I catch a glimpse of him nodding in my peripheral vision, and it stings, realizing there's nothing more he wants to say to me. There's no attempt to get me to stay, he doesn't go to grab my hand and guide me back inside the house like he usually does—just a silent nod.
Standing up from the step, I brush off my pants. He rises too, mirroring my actions and setting down his container.
"I'll see you at work then," he says, tucking his hands into his pockets.
"Yeah," I barely manage, forcing a faint smile, avoiding direct eye contact because I know I'll break down in tears. Instead, I focus on a strand of his wavy hair that's fallen across his forehead, and then my eyes shifts to where the brackets usually line the sides of his lips and even that's too much. So I look down at his shoes.
"Yeah," I repeat, pivoting away, taking a step toward the gate of the white picket fence encircling the house. "See you at work."
"Juniper," he murmurs softly, almost with longing. I halt, slowly turning around, hope momentarily flickering within me, thinking he might take it all back. That he might admit he loves me too. That he's just teasing me as he always does. Instead, he continues, "I think you should submit your book to Sterling & Stratton Literary Agency. Emilia, my, uh... um, my..."
"Your ex," I offer.
"Yeah," he replies, clearing his throat as he extends a business card toward me, his gaze drifting to the floor. "I think she'd really like your book."
"Oh," I murmur, feeling my heart clench as I look at his hand for a moment before tentatively reaching out to take the card.
"She said she could help you with the whole literary agent process. Connect you with a few publishers."

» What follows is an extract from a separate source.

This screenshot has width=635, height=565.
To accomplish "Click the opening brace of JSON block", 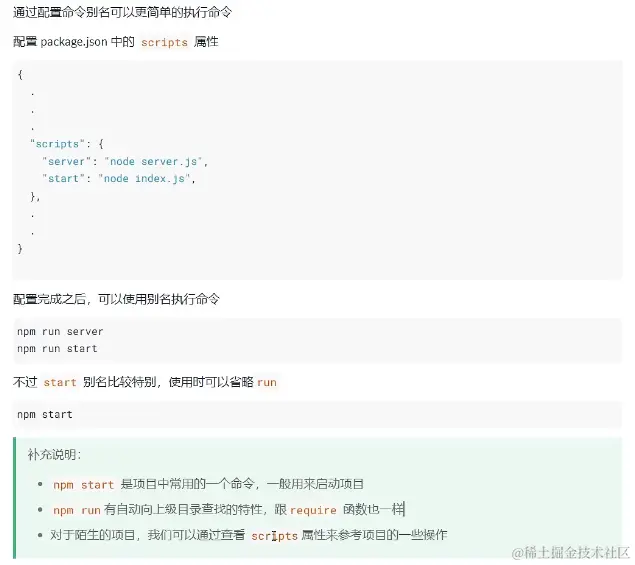I will [x=20, y=75].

I nod, looking up at him. My eyes find his for a brief moment—those familiar forest-green eyes I love to lose myself in. The ones I know have a thin brown ring encircling the green irises, a detail you'd only be able to see up close. They're the eyes I love staring into when we're close in bed, talking in the gentle golden light of the morning sun. And in this moment, I just want to get lost in them again, to curl into his arms, feeling him hold me tightly, pretending that all of this isn't really happening.

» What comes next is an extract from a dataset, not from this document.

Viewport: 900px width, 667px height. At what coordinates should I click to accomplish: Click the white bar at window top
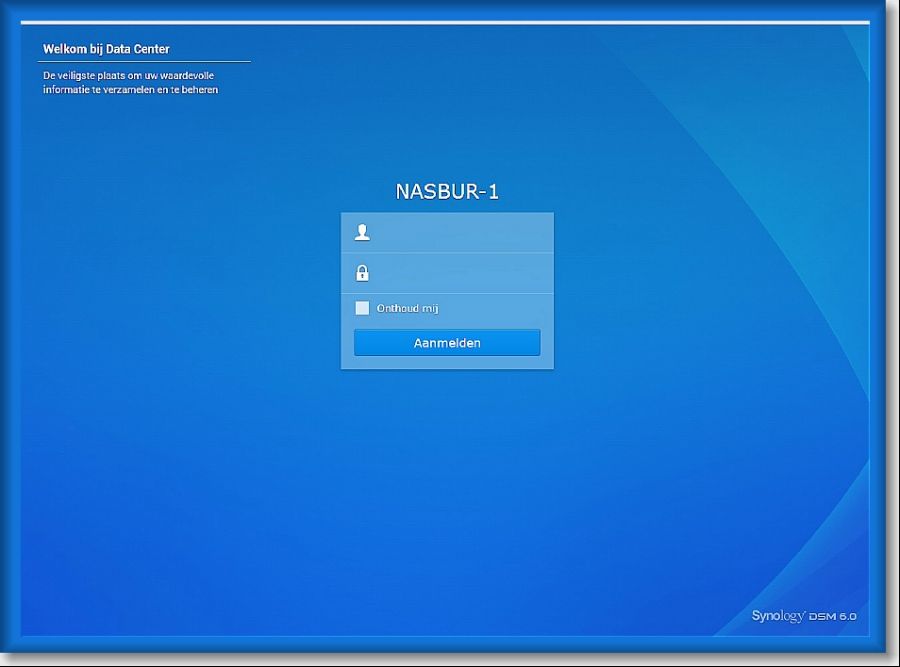(447, 22)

"Call her," he says, snapping me back to reality and jolting me from my thoughts. "She's expecting to hear from you."
I quickly avert my eyes because they are starting to sting and blur around the edge. I take a step back taking the card with me.

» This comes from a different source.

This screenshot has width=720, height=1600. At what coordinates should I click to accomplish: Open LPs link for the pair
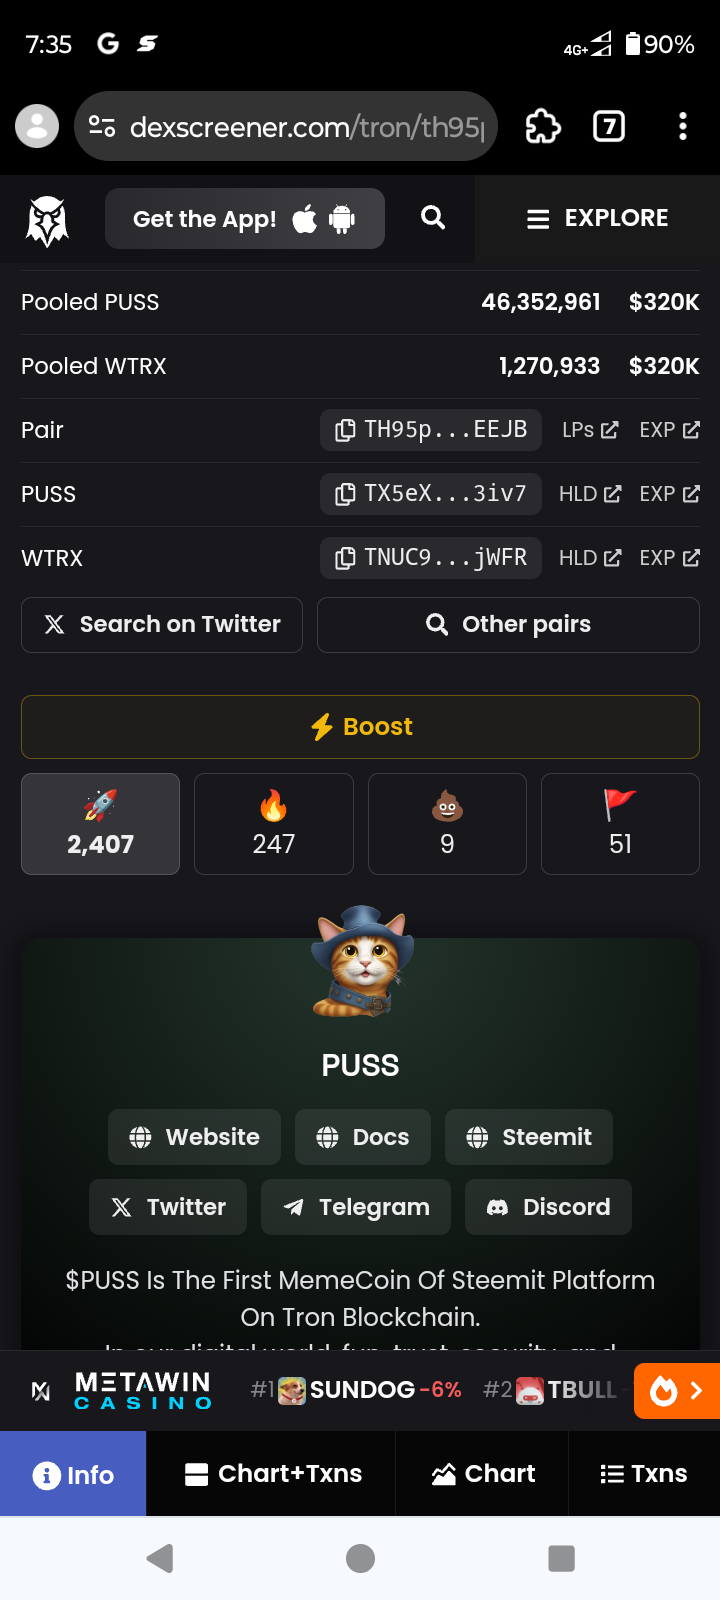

I hadn't realized they still talked. Maybe they never stopped. After all, he was engaged to her—why wouldn't they stay in touch? He probably still loves her.
Was I just a girl to pass time with? I must have been.
I look down at the card but I don't want it. I want to crumble it up, rip it into a million little pieces, douse it with gasoline, and set it on fire.
Instead, I twist it in my hands, tracing the embossed gold logo of Sterling & Stratton Literary Agency, anything to avoid seeing her name.
"Okay," I lie, nodding, knowing I'll never actually call her. Not a chance. "Thank you," I whisper.
I'm staring at my feet now, nodding repeatedly. It's as if I can't stop realizing it. That this is what it feels like—like I'm destined to spend the rest of my life coming to terms with the fact that Wells doesn't love me the way I love him. That this is what it truly feels like to be heartbroken. Like someone has reached in, taken my heart from my chest, and ripped it into pieces.
Suddenly, an overwhelming urge to run takes over as a tear escapes my eye. "I'll see you later," I whisper under my breath. And I turn and bolt toward the street, urging my feet forward.
When I make my way past the gate of the white picket fence, I tell myself not to look back. I never felt the need to look back when left Beckett, but with Wells, I can't resist. The urge tugs at me, just to check if he's still there, watching me, or maybe even chasing after me.
But as I turn to look, I find him gone. The door stands shut behind him, and only then does a sob burst from my chest, and I really start to cry.
Notes
How are we feeling about the last few chapters?
Do we think Wells might have took this to far?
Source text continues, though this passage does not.